What I've done today is Counting Sundays in Rust and N-Queens II in JavaScript.

Math

Problem

Counting Sundays

Problem 19 

You are given the following information, but you may prefer to do some research for yourself.

- 1 Jan 1900 was a Monday.
- Thirty days has September,
  April, June and November.
  All the rest have thirty-one,
  Saving February alone,
  Which has twenty-eight, rain or shine.
  And on leap years, twenty-nine.
- A leap year occurs on any year evenly divisible by 4, but not on a century unless it is divisible by 400.

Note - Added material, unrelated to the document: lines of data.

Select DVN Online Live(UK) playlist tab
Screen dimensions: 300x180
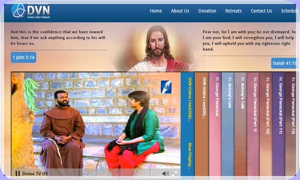(x=202, y=124)
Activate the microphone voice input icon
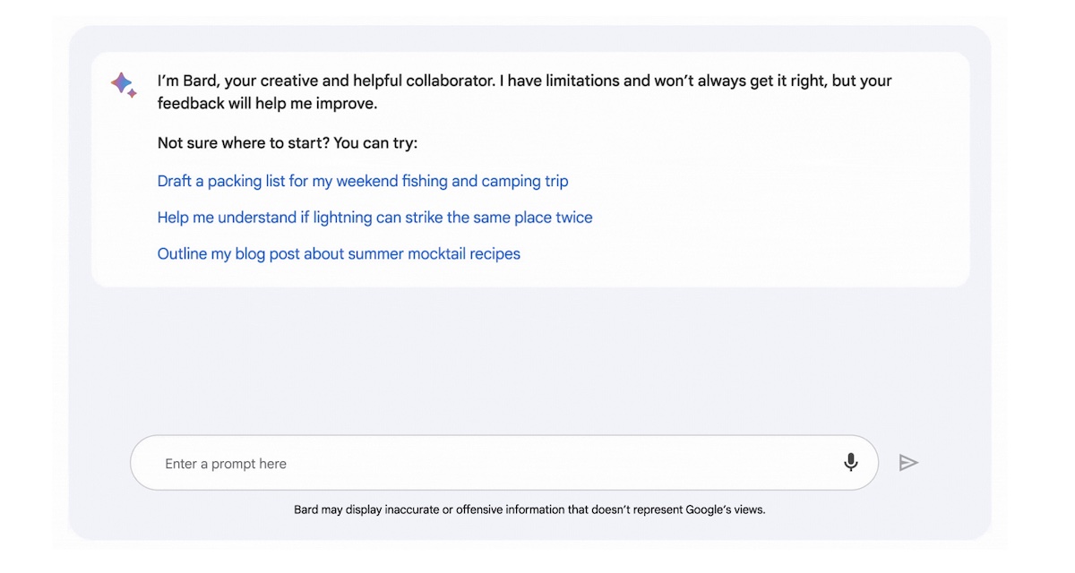This screenshot has height=573, width=1075. tap(851, 462)
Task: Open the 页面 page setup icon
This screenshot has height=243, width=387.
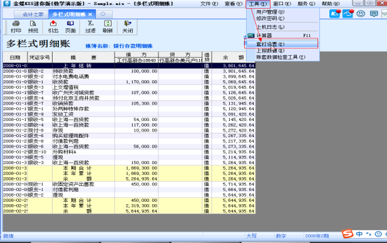Action: (x=70, y=27)
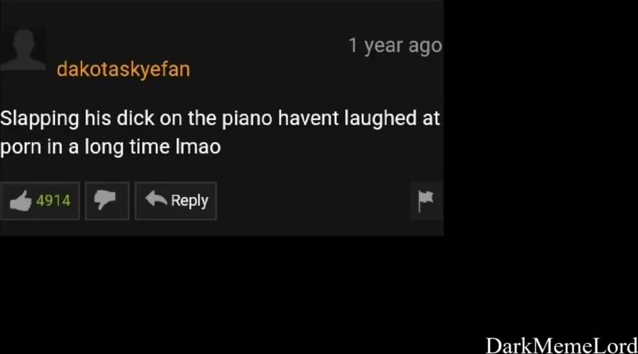Click the word 'havent' in the comment
The image size is (638, 354).
click(308, 118)
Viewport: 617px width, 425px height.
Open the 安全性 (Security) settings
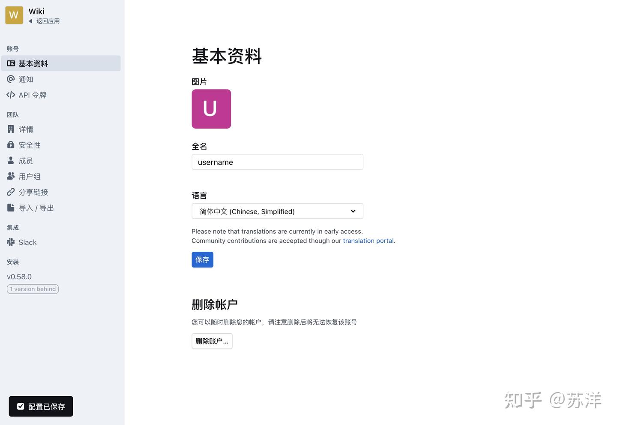(x=29, y=145)
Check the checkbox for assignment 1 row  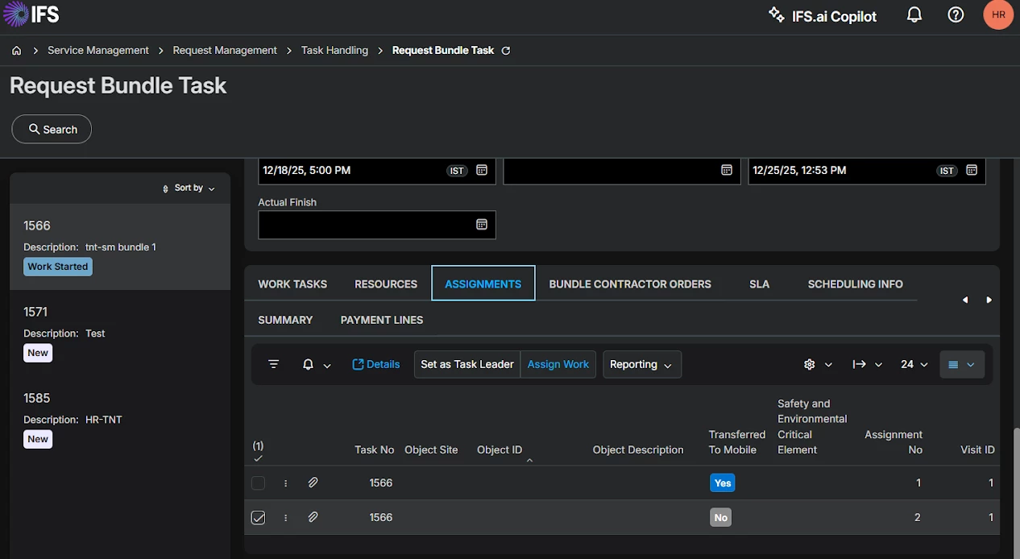(x=258, y=483)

How many Sundays fell on the first of the month during the twentieth century (1 Jan 1901 to 31 Dec 2000)?

Solution

Simple simulation.

Implementation

fn main() {
    assert!(is_leap_year(2016));
    assert!(is_leap_year(1997) == false);
    let days = [31, 28, 31, 30, 31, 30, 31, 31, 30, 31, 30, 31];
    let mut day = 2;
    let mut ans = 0;
    for year in 1901..2001{
        for month in 0..12 {
            if day == 0 {
                ans += 1;
            }
            if month == 1 {
                day = if is_leap_year(year) { (day + 29) % 7 } else { (day + 28) % 7 };
            } else {
                day = (day + days[month]) % 7;
            }
        } 
    }
    println!("Answer is {}", ans);
}

fn is_leap_year(n: i32) -> bool {
    n % 400 == 0 || (n % 100 != 0 && n % 4 == 0)
}

Algorithm

Problem

52. N-Queens II

The n-queens puzzle is the problem of placing n queens on an n×n chessboard such that no two queens attack each other.

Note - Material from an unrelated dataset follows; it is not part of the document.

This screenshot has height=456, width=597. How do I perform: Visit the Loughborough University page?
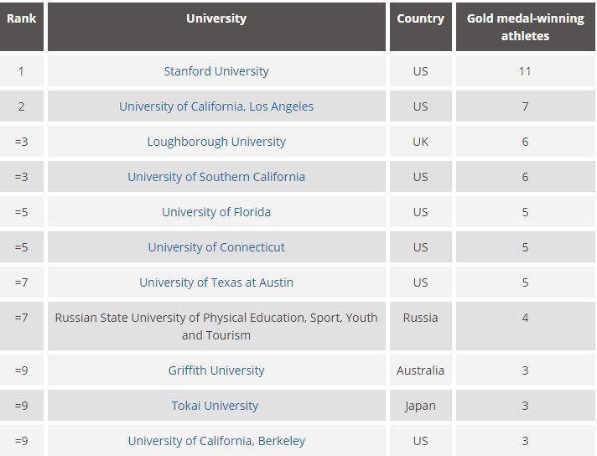[x=216, y=142]
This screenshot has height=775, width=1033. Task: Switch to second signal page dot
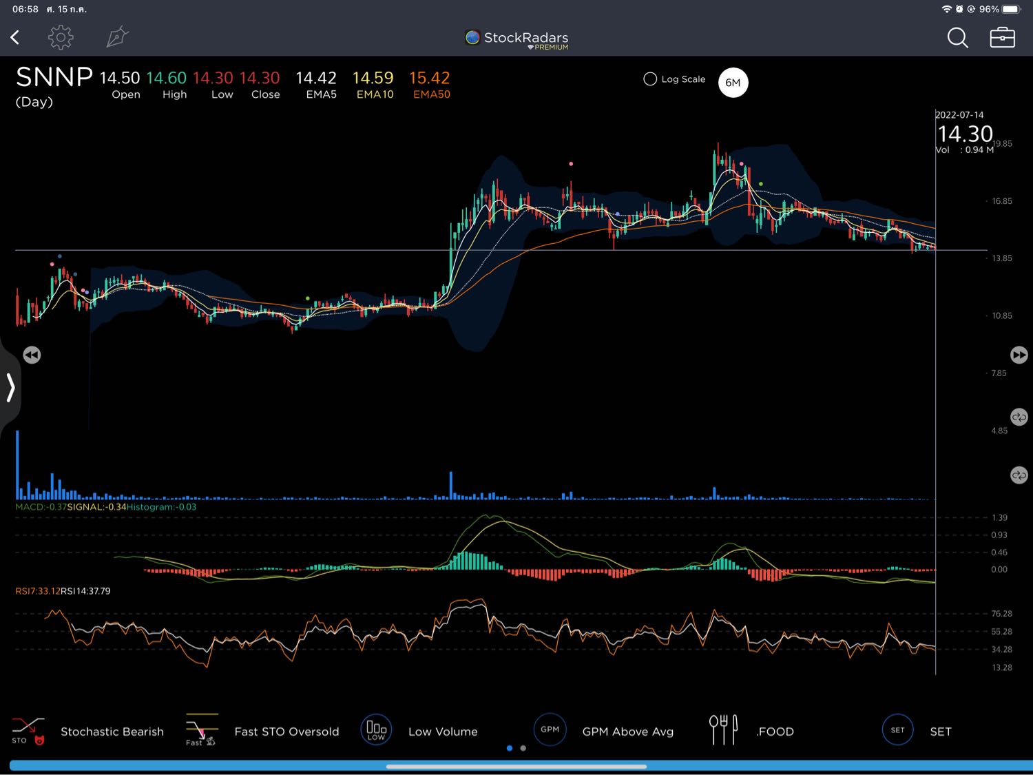click(x=523, y=748)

Given an integer n, return the number of distinct solutions to the n-queens puzzle.

Example:

Input: 4
Output: 2
Explanation: There are two distinct solutions to the 4-queens puzzle as shown below.
[
 [".Q..",  // Solution 1
  "...Q",
  "Q...",
  "..Q."],

 ["..Q.",  // Solution 2
  "Q...",
  "...Q",
  ".Q.."]
]

Solution

Simple DFS.

Implementation

/**
 * @param {number} n
 * @return {number}
 */
var totalNQueens = function(n) {
  let row = new Array(n);
  let ans = 0;
  let dfs = (r) => {
    if(r == n){
      ans++;
      return;
    }
    for(let i = 0 ; i < n; ++ i){
      if(check(r, i)){
        row[r] = i;
        dfs(r + 1);
      }
    }
  };
  let check = (r, col) => {
    for(let i = 0; i < r; ++i){
      if(row[i] == col || Math.abs(row[i] - col) == Math.abs(r - i)){
        return false;
      }
    }
    return true;
  };
  dfs(0);
  return ans;
};